Verschleppungstaktik der Anti-Bahn-Mafia


(Leserbrief – Schwäbisches Tagblatt Tübingen, 11.2.2016)
 
CDU-Landtagskandidat Guido Wolf hatte in [Rottenburg-]Wurmlingen die Gäubahn als eine „internationale Hauptlinie” bezeichnet.
 
Internationale Strecke
 
Stuttgart- Zürich ist sehr wohl eine internationale Bahnstrecke und nach der Rheintalbahn die zweitwichtigste Zulaufstrecke von Nordeuropa zum Jahrhundertbauwerk Gotthard-Basistunnel (GBT) auf der Strecke nach Mailand, der im Juni 2016 zunächst mit dem Güterverkehr in den Vollbetrieb geht.
Die Franzosen haben nach dem Zweiten Weltkrieg aus Rache das zweite Gleis der Gäubahn zwischen Horb und Tuttlingen herausgerissen. Der verbindliche Staatsvertrag von Lugano 1996 (!) zwischen der Schweiz und Deutschland sieht den zweigleisigen Wieder-Ausbau der Gäubahn sowie eine Verkürzung der Reisezeit im Personenverkehr auf von heute weit über drei Stunden auf zweieinviertel Stunden vor.
Die zuverlässige Schweiz hat vertragstreu alle dafür notwendigen Maßnahmen schon längst abgeschlossen, und selbst in Italien sind die Anschlüsse wie Bivio Rosales längst betriebsbereit. Seitens der BRD dagegen die gewohnte inakzeptable Verschleppungstaktik der Anti-Bahn-Mafia: Im Rheintal sind nach einem Vierteljahrhundert (!) Bauzeit gerade mal 30 Prozent der Strecke viergleisig ausgebaut, und auf der Gäubahn als der zweiten Zulaufstrecke passiert überhaupt nix!

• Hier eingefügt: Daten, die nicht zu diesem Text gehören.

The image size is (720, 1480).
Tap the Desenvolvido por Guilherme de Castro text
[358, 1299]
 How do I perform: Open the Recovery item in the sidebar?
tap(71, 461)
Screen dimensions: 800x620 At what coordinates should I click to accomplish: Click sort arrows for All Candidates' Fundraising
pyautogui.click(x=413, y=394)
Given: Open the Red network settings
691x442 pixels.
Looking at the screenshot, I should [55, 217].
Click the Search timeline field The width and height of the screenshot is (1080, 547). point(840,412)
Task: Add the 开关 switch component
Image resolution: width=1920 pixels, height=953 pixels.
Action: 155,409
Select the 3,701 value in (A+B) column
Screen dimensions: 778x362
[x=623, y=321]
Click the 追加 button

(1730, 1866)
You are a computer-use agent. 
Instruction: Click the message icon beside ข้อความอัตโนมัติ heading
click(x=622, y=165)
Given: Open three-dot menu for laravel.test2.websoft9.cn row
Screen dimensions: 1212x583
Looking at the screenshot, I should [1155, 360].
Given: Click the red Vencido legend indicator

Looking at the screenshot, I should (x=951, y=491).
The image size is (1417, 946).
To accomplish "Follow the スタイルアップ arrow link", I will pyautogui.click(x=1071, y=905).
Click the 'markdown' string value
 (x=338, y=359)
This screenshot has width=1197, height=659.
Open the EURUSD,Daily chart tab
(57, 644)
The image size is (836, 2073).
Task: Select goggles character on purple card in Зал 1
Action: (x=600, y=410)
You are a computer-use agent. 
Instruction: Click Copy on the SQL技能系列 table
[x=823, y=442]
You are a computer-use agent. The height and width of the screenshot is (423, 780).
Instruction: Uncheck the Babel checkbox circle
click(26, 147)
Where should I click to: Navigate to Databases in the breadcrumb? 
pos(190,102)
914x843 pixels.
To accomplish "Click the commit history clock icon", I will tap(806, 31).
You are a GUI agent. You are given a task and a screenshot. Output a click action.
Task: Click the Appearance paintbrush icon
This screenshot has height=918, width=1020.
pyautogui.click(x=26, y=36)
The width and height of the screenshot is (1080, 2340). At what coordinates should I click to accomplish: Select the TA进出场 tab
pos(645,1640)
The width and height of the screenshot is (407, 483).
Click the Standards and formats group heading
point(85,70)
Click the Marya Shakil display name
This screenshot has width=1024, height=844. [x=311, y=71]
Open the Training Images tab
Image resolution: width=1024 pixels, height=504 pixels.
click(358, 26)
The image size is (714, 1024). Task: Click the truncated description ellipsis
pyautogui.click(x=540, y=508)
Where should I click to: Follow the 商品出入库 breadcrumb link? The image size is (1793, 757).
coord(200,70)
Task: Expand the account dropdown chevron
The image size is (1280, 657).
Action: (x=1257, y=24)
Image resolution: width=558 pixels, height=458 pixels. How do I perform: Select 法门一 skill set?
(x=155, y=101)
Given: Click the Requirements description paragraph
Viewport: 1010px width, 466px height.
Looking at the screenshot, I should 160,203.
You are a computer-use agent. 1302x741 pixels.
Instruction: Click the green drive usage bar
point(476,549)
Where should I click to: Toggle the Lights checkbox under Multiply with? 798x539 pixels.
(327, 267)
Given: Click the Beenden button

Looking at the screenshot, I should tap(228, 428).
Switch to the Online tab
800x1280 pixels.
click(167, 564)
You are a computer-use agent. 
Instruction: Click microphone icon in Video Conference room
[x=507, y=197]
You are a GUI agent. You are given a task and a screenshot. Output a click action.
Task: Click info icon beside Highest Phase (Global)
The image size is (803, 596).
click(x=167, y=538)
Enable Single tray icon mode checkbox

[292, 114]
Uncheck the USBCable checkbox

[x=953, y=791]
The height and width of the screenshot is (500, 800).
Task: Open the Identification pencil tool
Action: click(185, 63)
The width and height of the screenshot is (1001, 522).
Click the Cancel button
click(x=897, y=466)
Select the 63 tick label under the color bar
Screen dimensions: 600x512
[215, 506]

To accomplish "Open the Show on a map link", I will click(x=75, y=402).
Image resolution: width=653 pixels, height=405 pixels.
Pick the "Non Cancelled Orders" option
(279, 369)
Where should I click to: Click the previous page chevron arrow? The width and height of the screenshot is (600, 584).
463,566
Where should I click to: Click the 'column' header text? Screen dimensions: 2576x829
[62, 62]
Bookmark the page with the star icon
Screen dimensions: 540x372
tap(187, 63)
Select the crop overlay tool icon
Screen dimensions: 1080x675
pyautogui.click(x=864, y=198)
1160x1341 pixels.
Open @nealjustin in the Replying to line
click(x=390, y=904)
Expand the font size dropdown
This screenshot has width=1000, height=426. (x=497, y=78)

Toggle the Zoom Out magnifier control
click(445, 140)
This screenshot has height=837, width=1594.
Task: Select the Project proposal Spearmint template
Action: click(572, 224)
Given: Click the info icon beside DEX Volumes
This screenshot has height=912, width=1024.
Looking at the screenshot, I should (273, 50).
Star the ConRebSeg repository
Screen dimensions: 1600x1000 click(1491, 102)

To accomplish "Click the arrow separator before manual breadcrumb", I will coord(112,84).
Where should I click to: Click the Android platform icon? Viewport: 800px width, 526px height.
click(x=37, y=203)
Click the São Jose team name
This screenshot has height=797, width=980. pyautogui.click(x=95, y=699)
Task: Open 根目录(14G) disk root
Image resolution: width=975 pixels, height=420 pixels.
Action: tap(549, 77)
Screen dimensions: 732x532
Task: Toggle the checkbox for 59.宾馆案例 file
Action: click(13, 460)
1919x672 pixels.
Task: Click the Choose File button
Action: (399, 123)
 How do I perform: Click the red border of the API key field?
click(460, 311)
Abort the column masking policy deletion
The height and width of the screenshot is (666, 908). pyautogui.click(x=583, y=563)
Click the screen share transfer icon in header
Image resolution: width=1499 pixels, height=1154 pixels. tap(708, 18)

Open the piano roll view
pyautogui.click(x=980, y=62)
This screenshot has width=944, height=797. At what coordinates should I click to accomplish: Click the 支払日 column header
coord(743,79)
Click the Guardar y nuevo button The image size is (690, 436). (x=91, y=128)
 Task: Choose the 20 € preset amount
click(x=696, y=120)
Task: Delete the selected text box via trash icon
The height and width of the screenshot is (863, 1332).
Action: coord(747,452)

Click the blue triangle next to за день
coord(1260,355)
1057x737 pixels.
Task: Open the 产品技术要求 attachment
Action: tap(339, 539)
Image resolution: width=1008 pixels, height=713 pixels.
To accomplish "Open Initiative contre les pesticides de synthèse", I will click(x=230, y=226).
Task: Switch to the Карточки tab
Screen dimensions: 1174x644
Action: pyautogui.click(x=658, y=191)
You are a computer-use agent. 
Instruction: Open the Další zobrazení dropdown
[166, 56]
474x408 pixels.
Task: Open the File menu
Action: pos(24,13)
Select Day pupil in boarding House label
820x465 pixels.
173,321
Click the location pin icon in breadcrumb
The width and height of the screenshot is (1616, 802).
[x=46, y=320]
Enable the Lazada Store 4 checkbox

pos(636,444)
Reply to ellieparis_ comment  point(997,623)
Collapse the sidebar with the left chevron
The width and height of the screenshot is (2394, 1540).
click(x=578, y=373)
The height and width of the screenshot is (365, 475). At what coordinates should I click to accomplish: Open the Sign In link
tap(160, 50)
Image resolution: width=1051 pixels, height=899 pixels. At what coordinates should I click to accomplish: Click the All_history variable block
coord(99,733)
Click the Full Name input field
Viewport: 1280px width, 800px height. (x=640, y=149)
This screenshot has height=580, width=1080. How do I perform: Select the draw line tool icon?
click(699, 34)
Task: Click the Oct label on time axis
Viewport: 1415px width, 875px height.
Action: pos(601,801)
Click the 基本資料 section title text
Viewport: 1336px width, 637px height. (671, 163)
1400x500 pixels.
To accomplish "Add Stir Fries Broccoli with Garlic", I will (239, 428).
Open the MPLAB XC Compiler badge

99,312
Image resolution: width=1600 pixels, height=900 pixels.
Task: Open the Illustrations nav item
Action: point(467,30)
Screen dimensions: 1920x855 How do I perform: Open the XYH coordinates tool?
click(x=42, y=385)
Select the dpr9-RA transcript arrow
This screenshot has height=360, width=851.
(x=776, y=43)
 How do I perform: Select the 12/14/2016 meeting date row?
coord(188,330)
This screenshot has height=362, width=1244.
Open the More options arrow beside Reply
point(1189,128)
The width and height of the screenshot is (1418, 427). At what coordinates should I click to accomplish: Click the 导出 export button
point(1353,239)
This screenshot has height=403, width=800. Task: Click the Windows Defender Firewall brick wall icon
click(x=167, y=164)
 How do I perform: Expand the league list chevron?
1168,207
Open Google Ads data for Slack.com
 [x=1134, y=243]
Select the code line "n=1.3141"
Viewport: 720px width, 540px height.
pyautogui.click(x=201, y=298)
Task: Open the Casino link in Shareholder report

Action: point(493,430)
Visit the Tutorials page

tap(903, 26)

Der Skandal ist exemplarisch für die jahrzehntelange vorsätzliche Vernachlässigung der Infrastruktur ausgerechnet in den beiden wirtschaftsstärksten Bundesländern Baden-Württemberg und Bayern seitens der brutalstmöglich bornierten Berlin. -, Bonn -, Bundes(!)autobahn-, Bundes(!)bahn- und Bun­des(!)­re­pu­blik­Po­lit­bon­zen, die uns stattdessen mit dem idiotischen Projekt „Stuttgart 21″ sekkieren, das jetzt auf weitere Jahrzehnte hinaus sämtliche intelligenten Investitionen buchstäblich flächendeckend verhindert!